Mpho Tutu van Furth is an Anglican priest in the Diocese of Washington DC and had been asked to officiate at the funeral of her late godfather, Martin Kenyon, in Shropshire on Thursday.
Ms Tutu van Furth told BBC News it “seemed really churlish and hurtful”.
The Diocese of Hereford said it was “a difficult situation”.
The Church of England does not permit its clergy to be in a same-sex marriage because its official teaching is that marriage is only between one man and one woman.
However, its sister Anglican church in the US, The Episcopal Church, does allow clergy to enter into gay marriages.
“Advice was given in line with the House of Bishop’s current guidance on same-sex marriage,” a statement from the Diocese of Hereford said.

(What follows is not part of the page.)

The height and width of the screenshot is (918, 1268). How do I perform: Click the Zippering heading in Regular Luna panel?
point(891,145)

After Mr Kenyon’s family was told of the Church’s decision, they moved the funeral service from St Michael and All Angels in Wentnor, near Bishops Castle, to a marquee in the vicarage next door so Ms Tutu van Furth could officiate and preach.
“It’s incredibly sad,” Ms Tutu van Furth told BBC News. “It feels like a bureaucratic response with maybe a lack of compassion.

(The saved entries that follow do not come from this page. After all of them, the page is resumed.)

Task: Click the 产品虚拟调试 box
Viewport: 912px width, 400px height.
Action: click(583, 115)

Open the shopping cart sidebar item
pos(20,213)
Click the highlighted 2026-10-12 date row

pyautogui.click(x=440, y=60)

“It seemed really churlish and hurtful. But as sad as that was, there was the joy of having a celebration of a person who could throw open the door to people who are sometimes excluded.”
Martin Kenyon, then 91, became an internet sensation in December 2020 with his frank answers during a CNN interview after receiving the Covid-19 vaccine.
Asked how it felt to be one of the first people in the world to receive the jab, he said: “I don’t think I feel much at all”. But added he hoped not to have the “bug” now because he had granddaughters.
“There’s no point in dying when I’ve lived this long, is there?” he said.
Mr Kenyon was close friends with the late South African Archbishop, Desmond Tutu.
Ms Tutu van Furth was forced to give her up right to officiate as a priest in South Africa after she married Marceline van Furth, a Dutch academic, in 2015.
Her father Desmond Tutu, who died in December 2021, won the Nobel Peace Prize in 1984 for his struggle against apartheid in South Africa. He also campaigned in favour of gay rights and backed same-sex marriage.
“I would refuse to go to a homophobic heaven. No, I would say sorry, I mean I would much rather go to the other place,” he said in 2013. “I would not worship a God who is homophobic and that is how deeply I feel about this.”
He added: “I am as passionate about this campaign as I ever was about apartheid. For me, it is at the same level.”